TEXT TO READ:
========================================

I am appalled at how much time I spent writing about cleaning, too.

One thing I like about this time of year is getting over the “dark hump” and realizing that though my plants look terrible, they are probably not going to die this year. I question my wisdom in having a potted ficus stand in as a Christmas tree, because it starts turning brown in places and dropping leaves, and doesn’t really stop until February. Maybe I should move Xmas to summer when it is lush and green.

I saw that the Saddest Rubber Tree in North America, which resides in my dining room, is trying to put on new leaves and then I ran around and pity-watered everyone, which I forgot to do last weekend. I knew this house was going to be challenging for plants. It’s on a great orientation for a sunny place, like California or Arizona. When we moved in I had a mass wave of deaths and then another when I was bedridden earlier last year. There is something so right about limping to the bathroom like a sadsack and seeing that you have lost yet another plant. Someone call Emily Dickinson, I think we’ve got a lead for her.

I usually get this weird sense of foreboding as we hurtle toward the solstice, and a great sense of relief when we get away from it. I guess that’s why humans invented Xmas and Snuggies and growlers anyway. Hide out from the forebodums.

“I’m so happy this year is almost over,” P. said a couple of weeks ago. I was really surprised. It’s very uncharacteristic for him to make dramatic Eeyore-esque pronouncements like that (the position has been filled by me). I had to ask him what he meant. “This year was TERRIBLE,” he said. And then I felt very dumb as I realized he was referring to the first part of it. March seems like a lifetime ago in some ways, though I still wake up almost every day like I have Quantum Leap’d or something and must check all my parts: “Nothing hurts; can think; am in good mood. WOW. Let’s do this.”

So last night I made a very boring secret plan. In honor of the fact that I am not working, and am finally feeling well enough, I have started cleaning the house from top to bottom. I would guess it’s been over a year since the house has been scrubbed this hard, since I starting getting really sick (hard-to-move sick) in October ’13. For a couple of years prior to me losing my grip I had to prop myself up on copious amounts of drugs and coffee to get my joints working and enough energy to clean, and it was miserable.

Today it felt easy and I didn’t mind it one bit. I listened to podcasts all day long. I used to have a SPOTLESS house, even with a baby and toddler. I maintenance cleaned once a week and it took me three hours in our old Fremont duplex. It was just what I had become accustomed to growing up. My parents built their house and they were going to keep it new and clean, at all costs. We had the kind of house where more often than not, there were vacuum marks in the rug, like a newly-mowed lawn. I really let that go when we moved into the big split-level rental in 2010. I was getting ill and that place was a pit, so it all seemed kind of hopeless.

Today I scrubbed cabinet fronts, and most nooks and crannies in the kitchen. I cleaned behind the microwave, and inside of the dishwasher door hinge. I did both of the bathrooms top to bottom (okay, I did not dust the pictures, but I will tomorrow) I had an inkling this tsunami of anal retentiveness was coming, since I cleaned kitchen windows and other hard-to-reach spots a couple of weeks ago. There was so much to do and I was moving relatively slowly so I abandoned the job halfway through before dinnertime, vowing to be back soon.

========================================

PROVIDED MATERIAL:
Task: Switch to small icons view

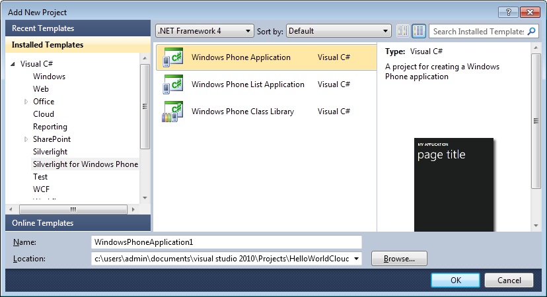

========================================

EXERCISE SET:
[a] In the blog post, how long did weekly maintenance cleaning take in the old Fremont duplex?
[b] Turn the paragraph of the blog post that begins "Today I scrubbed cabinet fronts" into a short bulleted list that keeps its main facts.
The data above has no role in any of this.

TASK-BY-TASK RESULTS:
[a] Three hours.

[b]
- Scrubbed the cabinet fronts and most nooks and crannies in the kitchen
- Cleaned behind the microwave and inside the dishwasher door hinge
- Cleaned both bathrooms top to bottom, except for dusting the pictures, which is planned for tomorrow
- Had sensed this burst of cleaning coming after doing the kitchen windows and other hard-to-reach spots a couple of weeks earlier
- Stopped halfway through before dinnertime because there was so much to do and the pace was slow, with a vow to return soon